To identify the molecular defect in the type A Sanfilippo syndrome identified by Fischer et al. (1998), Aronovich et al. (2000) determined the nucleotide sequence of the normal canine heparan sulfate sulfamidase gene and cDNA, using PCR-based approaches. The coding region showed 89% amino acid sequence homology with human HSS. All exon-intron borders were conserved. The authors identified a 3-bp deletion, 737-739delCCA, resulting in loss of threonine at position 246 in both alleles of an affected animal. The same mutation was found in 1 allele of a healthy littermate. The canine model should be useful in the evaluation of gene therapy for this disorder.

Bhattacharyya et al. (2001) described a spontaneous mouse mutant of MPS IIIa resulting from an asp31-to-asn (D31N) mutation in the murine sulfatase gene. Affected mice die at about 10 months of age exhibiting a distended bladder and hepatosplenomegaly. Brain sections show distended lysosomes, some with typical zebra body morphology, and many containing periodic-acid Schiff positive storage material. Urinalysis revealed an accumulation of heparan sulfate. Assays of a variety of lysosomal hydrolases in brain, liver, and kidney extracts uncovered a specific defect in sulfamidase activity, which was reduced by about 97%.

Hemsley and Hopwood (2005) found that the MPS IIIA mouse developed impaired open-field locomotor activity at 3 weeks of age. Abnormalities in tests of gait, grip strength, and in the assessment of the negative geotaxis response were observable from about 15 weeks of age. Behavioral changes were often detected in male MPS IIIA mice before they appeared in females. The authors postulated that axonal degeneration was responsible for the deficits. The observations provided insight into the chronology of pathologic changes within the murine MPS IIIA brain.

In brain tissue of MPS IIIA mice, Settembre et al. (2008) observed increased autophagosomes resulting from impaired autophagosome-lysosome fusion. Cells showed a decreased ability to degrade aggregation-prone proteins. There was also an accumulation of ubiquitin-positive inclusions and increased numbers of dysfunctional mitochondria. Similar findings were observed in a mouse model of another lysosomal storage disorder, multiple sulfatase deficiency (MSD; 272200). The findings were consistent with these diseases being disorders of autophagy, which may be a common mechanism in neurodegenerative lysosomal storage diseases.

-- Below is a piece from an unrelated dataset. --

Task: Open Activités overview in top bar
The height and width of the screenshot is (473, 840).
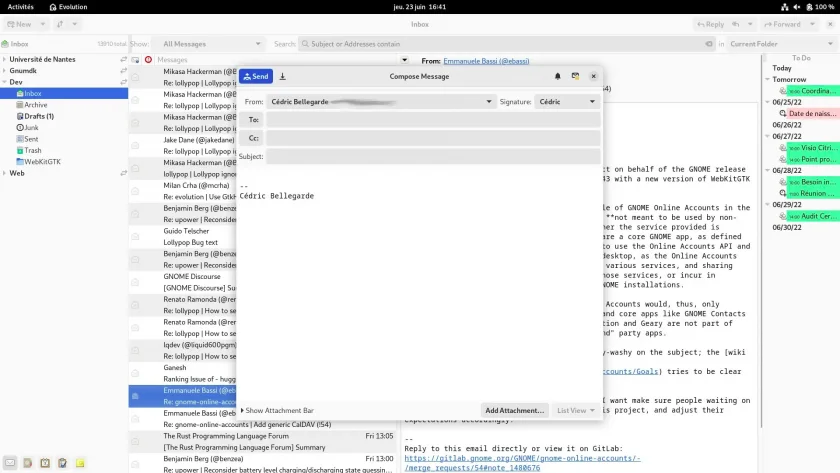Action: (20, 7)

Hassiotis et al. (2014) studied the development of cerebellar pathology in a canine model of MPS3A (Huntaway dog model) and observed that Purkinje cells were present in affected dogs aged up to and including 30.9 months; however, by 40.9 months, only approximately 12% remained, coincident with the onset of clinical signs. Primary and secondary substrate accumulation and inflammation were detected as early as 2.2 months, and axonal spheroids were observed from 4.3 months in deep cerebellar nuclei and later (11.6 months) in cerebellar white matter tracts. Degenerating neurons and apoptotic cells were not observed at any time. Hassiotis et al. (2014) suggested that cell-autonomous mechanisms may contribute to Purkinje cell death in the MPS3A dog.